▸ Passage shown:
● ● ●

The Ghana Standards Authority (GSA) will in September begin mandatory certification of both imported and locally manufactured goods classified as “high-risk”.
Food products, electrical cables, building materials, arms and a host of others classified as high-risk are to undergo the process, which includes the GSA going to look at the manufacturing process, facilities, equipment, and human resources of companies.
“At the moment, what we are doing is just inspection at the ports; and we realise it is not adequate, so we have to introduce a certification scheme,” Mustapha Tawiah Kumah, Director of the Certification Division of the GSA, told the B&FT.
“And because we are doing this for imports, we also have to do it for locally manufactured ones. It means the scheme will cover both imports and locally manufactured goods. So you have to go through inspection, taking samples to be looked at by a committee to make sure that the product satisfies all the requirements of the scheme; and then you are allowed to use our mark of conformity.

● ● ●

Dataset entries
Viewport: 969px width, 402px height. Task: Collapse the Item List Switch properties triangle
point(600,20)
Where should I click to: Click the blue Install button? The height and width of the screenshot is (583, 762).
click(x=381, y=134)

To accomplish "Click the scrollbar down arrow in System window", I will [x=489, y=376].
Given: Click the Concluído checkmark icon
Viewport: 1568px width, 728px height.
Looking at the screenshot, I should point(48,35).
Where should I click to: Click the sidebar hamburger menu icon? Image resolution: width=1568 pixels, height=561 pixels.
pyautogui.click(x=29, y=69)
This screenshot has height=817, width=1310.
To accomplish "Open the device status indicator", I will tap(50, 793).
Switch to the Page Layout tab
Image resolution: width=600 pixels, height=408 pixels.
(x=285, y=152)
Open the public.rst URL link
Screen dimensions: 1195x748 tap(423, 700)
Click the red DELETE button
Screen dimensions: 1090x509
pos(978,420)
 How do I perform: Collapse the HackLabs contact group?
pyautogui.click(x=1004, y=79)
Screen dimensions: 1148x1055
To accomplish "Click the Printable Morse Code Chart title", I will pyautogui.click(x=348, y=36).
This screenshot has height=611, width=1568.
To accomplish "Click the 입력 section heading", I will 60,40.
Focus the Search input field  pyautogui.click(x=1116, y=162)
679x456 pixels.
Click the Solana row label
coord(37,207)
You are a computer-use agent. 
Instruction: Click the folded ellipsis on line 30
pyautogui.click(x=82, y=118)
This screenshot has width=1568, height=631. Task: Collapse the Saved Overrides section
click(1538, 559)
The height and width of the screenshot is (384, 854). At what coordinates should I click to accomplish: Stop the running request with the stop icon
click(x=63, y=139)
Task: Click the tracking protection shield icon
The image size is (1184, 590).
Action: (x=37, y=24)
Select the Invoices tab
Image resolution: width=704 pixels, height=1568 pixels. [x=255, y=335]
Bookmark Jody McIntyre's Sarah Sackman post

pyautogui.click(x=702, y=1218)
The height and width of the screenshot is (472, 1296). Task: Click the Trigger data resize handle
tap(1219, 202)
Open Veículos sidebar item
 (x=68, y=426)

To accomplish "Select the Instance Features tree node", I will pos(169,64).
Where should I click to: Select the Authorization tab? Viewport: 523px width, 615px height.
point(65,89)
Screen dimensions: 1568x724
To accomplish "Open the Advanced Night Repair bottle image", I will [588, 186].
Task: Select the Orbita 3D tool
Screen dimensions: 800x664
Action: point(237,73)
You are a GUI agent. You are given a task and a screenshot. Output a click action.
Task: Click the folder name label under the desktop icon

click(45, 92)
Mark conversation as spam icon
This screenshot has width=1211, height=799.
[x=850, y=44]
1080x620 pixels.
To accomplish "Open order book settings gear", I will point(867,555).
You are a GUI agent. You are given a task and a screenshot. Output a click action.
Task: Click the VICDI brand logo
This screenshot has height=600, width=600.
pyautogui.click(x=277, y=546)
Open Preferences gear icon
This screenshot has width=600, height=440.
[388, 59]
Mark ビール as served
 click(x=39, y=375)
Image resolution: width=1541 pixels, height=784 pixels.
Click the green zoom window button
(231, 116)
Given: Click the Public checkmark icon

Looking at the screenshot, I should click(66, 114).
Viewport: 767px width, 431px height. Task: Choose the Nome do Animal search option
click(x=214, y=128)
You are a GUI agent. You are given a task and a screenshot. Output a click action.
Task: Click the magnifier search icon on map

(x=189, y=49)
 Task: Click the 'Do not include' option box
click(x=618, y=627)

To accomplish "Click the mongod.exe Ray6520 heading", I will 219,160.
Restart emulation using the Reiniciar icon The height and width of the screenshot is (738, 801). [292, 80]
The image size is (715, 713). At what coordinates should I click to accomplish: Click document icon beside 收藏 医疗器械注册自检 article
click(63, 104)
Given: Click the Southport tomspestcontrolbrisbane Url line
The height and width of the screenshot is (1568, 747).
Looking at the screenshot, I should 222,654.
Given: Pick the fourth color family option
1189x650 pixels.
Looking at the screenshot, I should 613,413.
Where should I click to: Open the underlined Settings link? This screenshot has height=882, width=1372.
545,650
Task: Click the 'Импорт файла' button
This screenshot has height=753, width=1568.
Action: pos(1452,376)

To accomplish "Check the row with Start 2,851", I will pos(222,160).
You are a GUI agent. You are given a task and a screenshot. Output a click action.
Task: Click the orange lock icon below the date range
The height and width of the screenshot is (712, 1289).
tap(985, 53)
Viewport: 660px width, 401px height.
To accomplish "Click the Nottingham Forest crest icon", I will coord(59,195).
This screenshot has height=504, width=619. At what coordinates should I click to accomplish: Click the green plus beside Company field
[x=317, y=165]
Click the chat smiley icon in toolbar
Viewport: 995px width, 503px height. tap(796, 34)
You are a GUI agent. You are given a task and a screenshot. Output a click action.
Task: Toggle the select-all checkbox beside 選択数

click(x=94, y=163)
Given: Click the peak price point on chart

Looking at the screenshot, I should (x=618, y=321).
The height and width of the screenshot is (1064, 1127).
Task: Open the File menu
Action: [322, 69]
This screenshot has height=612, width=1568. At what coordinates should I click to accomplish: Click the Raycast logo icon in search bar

● ● ●

▸ Exercise details: Condense the paragraph of the passage on GSA certification that begins "Food products, electrical cables" into a short bulleted list that retains its main facts. The dataset entries are material separate from the passage on GSA certification.

▸ Result below:
- Goods subject to the process: food products, electrical cables, building materials, arms, and many others classified as high-risk.
- The process includes the GSA examining companies' manufacturing process, facilities, equipment, and human resources.